Provincial administration is set up purely for administrative purposes. The province is headed by a minister appointed by the President and there are ministries of central government for each province. The administrative head of the province is the Permanent Secretary, appointed by the President. There is a Deputy Permanent Secretary, heads of government departments and civil servants at the provincial level. Copperbelt Province is divided into ten districts, namely, Chililabombwe District, Chingola District, Kalulushi District, Kitwe District, Luanshya District, Lufwanyama District, Masaiti District, Mpongwe District, Mufulira District and Ndola District. All the district headquarters are the same as the district names. There are ten councils in the province, each of which is headed by an elected representative, called councilor. Each councilor holds office for three years. The administrative staff of the council is selected based on Local Government Service Commission from within or outside the district. The office of the provincial government is located in each of the district headquarters and has provincial local government officers and auditors. Each council is responsible for raising and collecting local taxes and the budgets of the council are audited and submitted every year after the annual budget. The elected members of the council do not draw salaries, but are paid allowances from the council. The Copperbelt province is a predominantly urban district and has three city councils. The government stipulates 63 different functions for the councils with the majority of them being infrastructure management and local administration.

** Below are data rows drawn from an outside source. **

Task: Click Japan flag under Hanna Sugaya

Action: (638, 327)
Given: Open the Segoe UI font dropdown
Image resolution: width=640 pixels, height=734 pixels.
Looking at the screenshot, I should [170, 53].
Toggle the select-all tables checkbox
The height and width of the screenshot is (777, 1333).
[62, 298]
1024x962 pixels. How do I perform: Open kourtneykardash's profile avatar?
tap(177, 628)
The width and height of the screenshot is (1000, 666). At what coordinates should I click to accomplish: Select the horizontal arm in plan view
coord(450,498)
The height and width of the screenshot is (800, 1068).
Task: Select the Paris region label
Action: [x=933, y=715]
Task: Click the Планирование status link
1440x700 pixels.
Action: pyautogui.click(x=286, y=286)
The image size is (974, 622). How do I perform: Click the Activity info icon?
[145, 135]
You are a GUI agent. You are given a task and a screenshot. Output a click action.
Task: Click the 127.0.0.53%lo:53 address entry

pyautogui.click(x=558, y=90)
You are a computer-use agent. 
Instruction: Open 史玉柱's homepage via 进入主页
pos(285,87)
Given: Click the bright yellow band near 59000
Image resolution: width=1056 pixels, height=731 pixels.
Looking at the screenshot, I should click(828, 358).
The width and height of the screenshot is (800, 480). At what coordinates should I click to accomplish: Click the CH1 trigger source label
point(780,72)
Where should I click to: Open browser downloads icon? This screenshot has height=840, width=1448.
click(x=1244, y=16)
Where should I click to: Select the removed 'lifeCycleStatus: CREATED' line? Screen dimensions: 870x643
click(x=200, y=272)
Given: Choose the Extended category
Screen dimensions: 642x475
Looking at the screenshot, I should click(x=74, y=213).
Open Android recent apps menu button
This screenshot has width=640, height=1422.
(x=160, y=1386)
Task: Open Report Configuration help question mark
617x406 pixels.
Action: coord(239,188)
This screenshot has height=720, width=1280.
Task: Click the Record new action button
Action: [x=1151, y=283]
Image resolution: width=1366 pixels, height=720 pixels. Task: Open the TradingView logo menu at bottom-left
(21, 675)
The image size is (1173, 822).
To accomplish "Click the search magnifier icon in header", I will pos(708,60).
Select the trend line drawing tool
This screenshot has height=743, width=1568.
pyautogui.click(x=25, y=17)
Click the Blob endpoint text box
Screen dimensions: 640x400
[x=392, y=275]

Councils are mandated to maintain each of their community centres, zoos, local parks, drainage system, playgrounds, cemeteries, caravan sites, libraries, museums and art galleries. They also work along with specific government departments for helping in agriculture, conservation of natural resources, postal service, establishing and maintaining hospitals, schools and colleges. The councils prepare schemes that encourage community participation.

==Economy and education==
HIV infected & AIDS deaths
| Year | HIV infected | AIDS deaths |
| 1985 | 6,719 | 107 |
| 1990 | 154,131 | 4,664 |
| 1995 | 235,586 | 17,485 |
| 2000 | 265,518 | 26,801 |
| 2005 | 268,790 | 27,553 |
| 2010 | 256,374 | 26,799 |

As 2004, the province had 856 basic schools, 71 high schools and the number of school children out of school in ages between 7 and 15 stood at 856. The unemployment rate was 32 per cent and the general unemployment rate for youth stood at 55 per cent as of 2008. The province had 213 doctors as of 2005. There were 377 Malaria incidence for every 1,000 people in the province as of 2005 and there were 26,799 AIDS death as of 2010.

The total area of crops planted during the year 2014 in the province was 122,525.52 hectares which constituted 6.46% of the total area cultivated in Zambia. The net production stood at 315,153 metric tonnes, which formed 7.74% of the total agricultural production in the country. Maize was the major crop in the province with 37,610 metric tonnes, constituting 17.56% of the national output.